THE TASK:
From the entries below, pick out every line that contains the word "action".

◇ ◇ ◇ ◇

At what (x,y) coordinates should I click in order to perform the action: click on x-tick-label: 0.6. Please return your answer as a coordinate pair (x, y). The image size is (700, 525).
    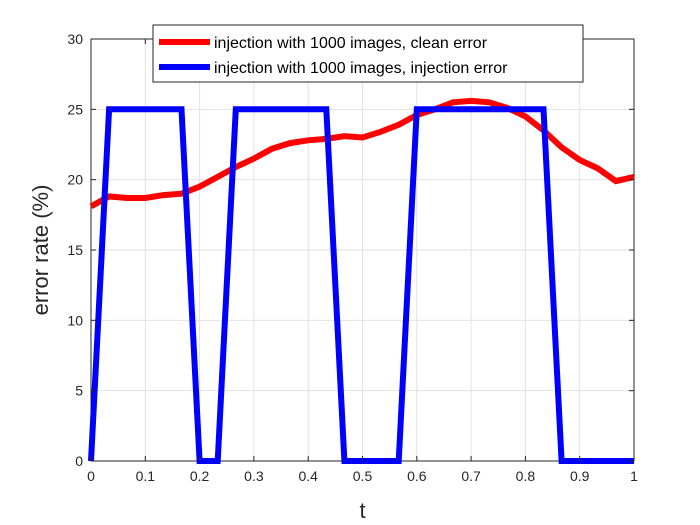
    Looking at the image, I should click on (417, 476).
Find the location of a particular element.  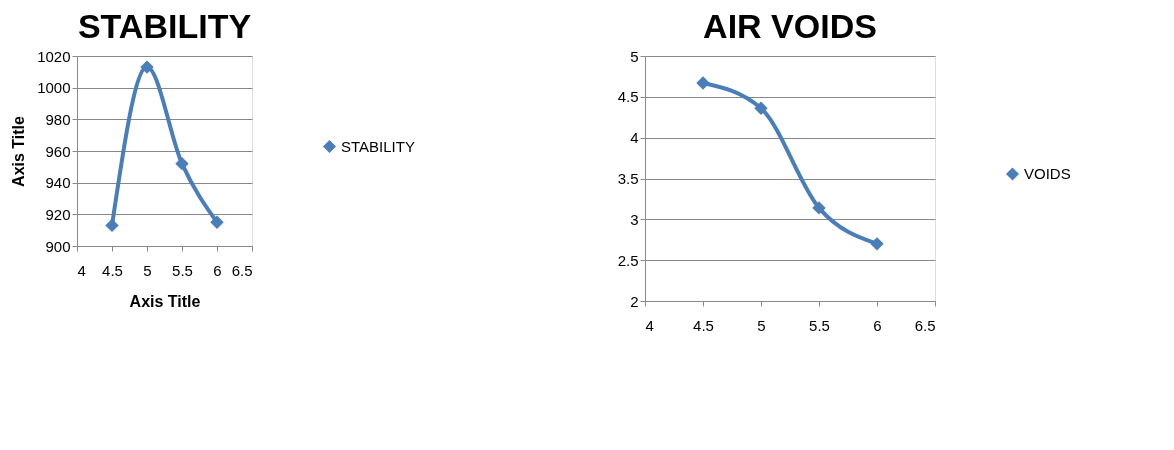

y-tick-label: 2.5 is located at coordinates (628, 260).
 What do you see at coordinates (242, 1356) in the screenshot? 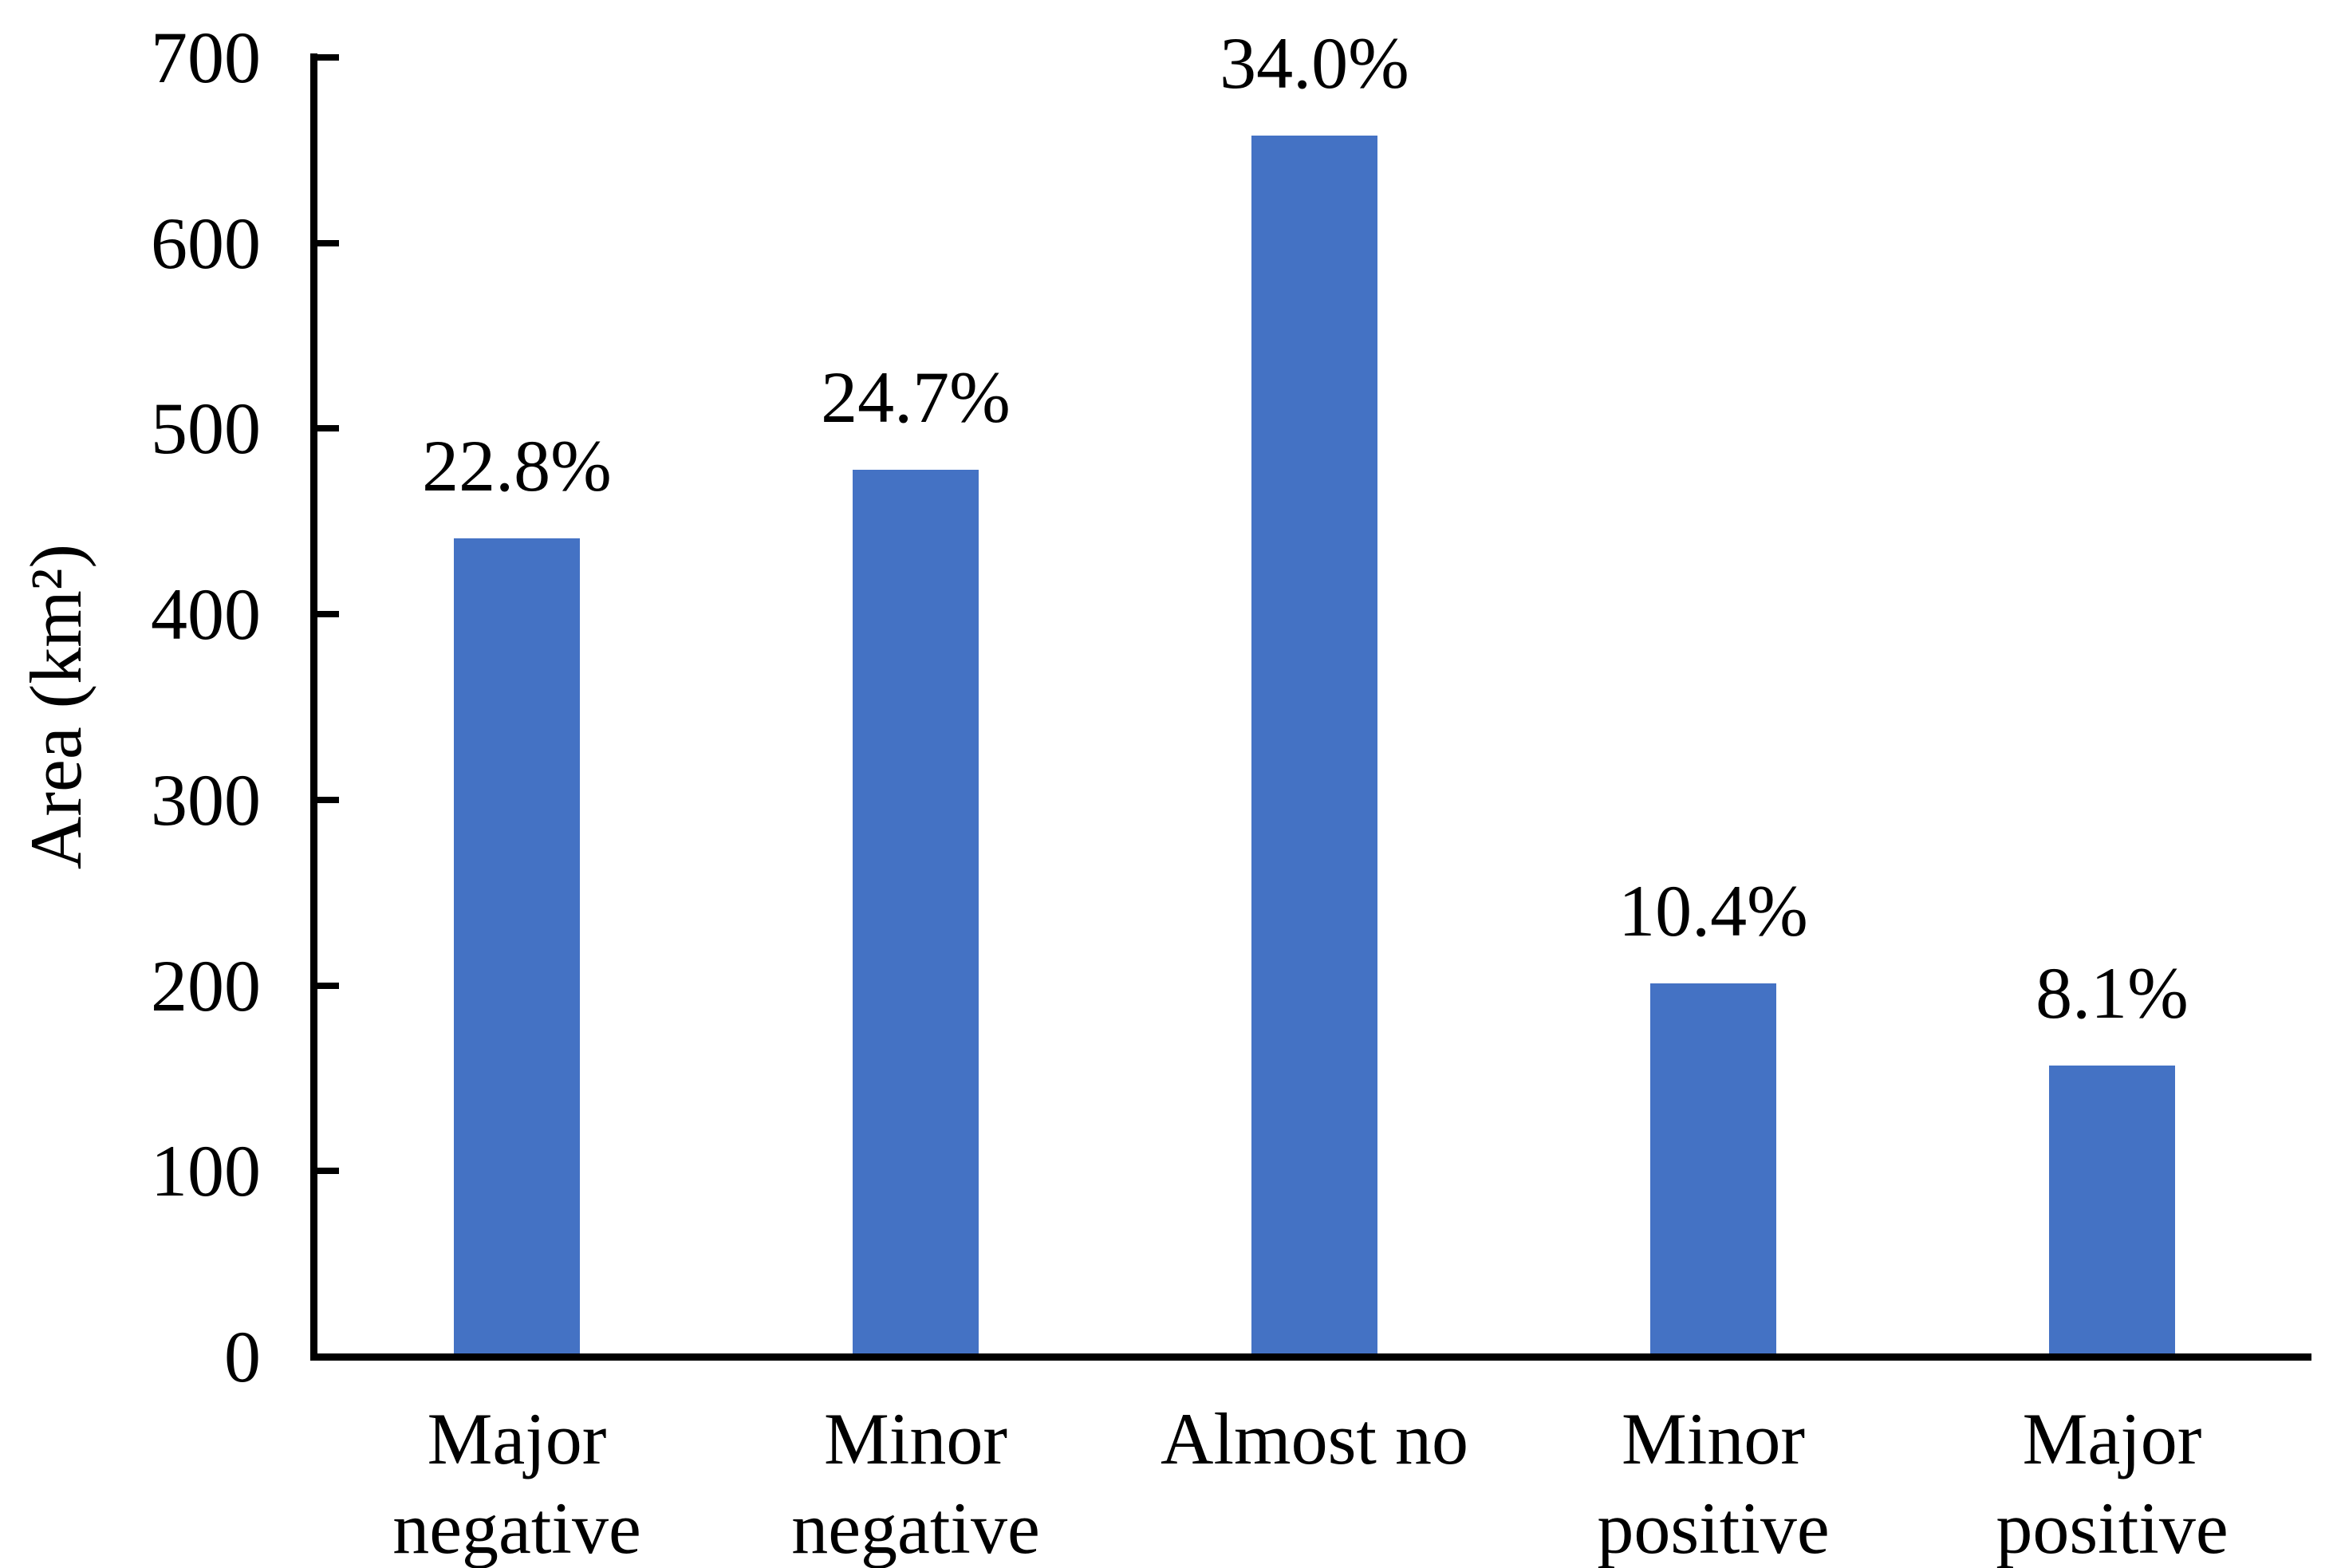
I see `y-tick-label: 0` at bounding box center [242, 1356].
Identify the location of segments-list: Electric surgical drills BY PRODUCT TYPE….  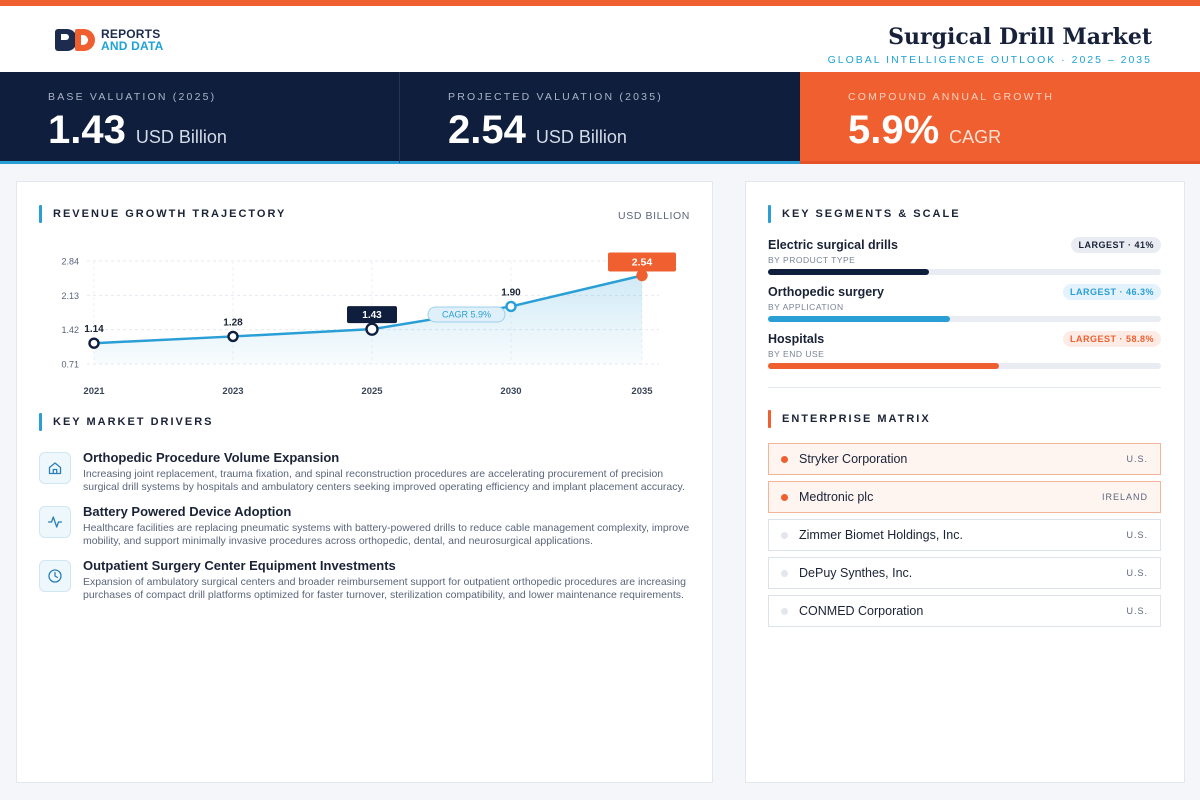
(964, 308).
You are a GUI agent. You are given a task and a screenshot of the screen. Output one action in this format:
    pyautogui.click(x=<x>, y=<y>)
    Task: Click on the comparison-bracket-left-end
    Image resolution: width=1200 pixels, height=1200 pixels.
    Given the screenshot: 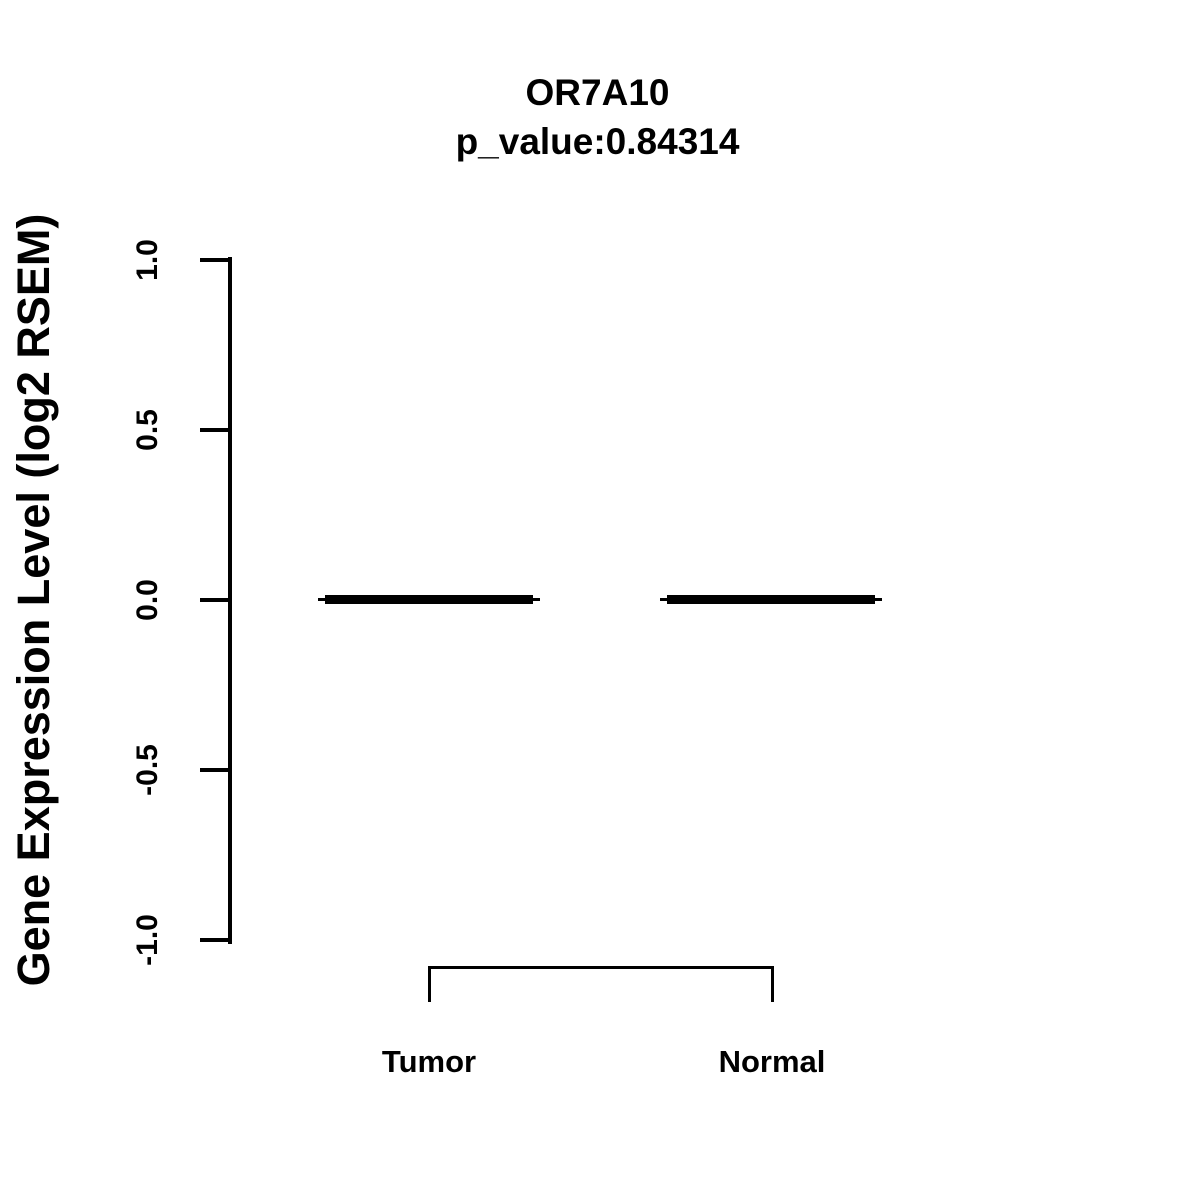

◇ ◇ ◇ ◇

TASK RESPONSE:
At what (x,y) coordinates should I click in order to perform the action: click on x-tick-label: 0.6. Please return your answer as a coordinate pair (x, y). The image size is (700, 525).
You are a GUI agent. You are given a task and a screenshot of the screen. Output one action in this format:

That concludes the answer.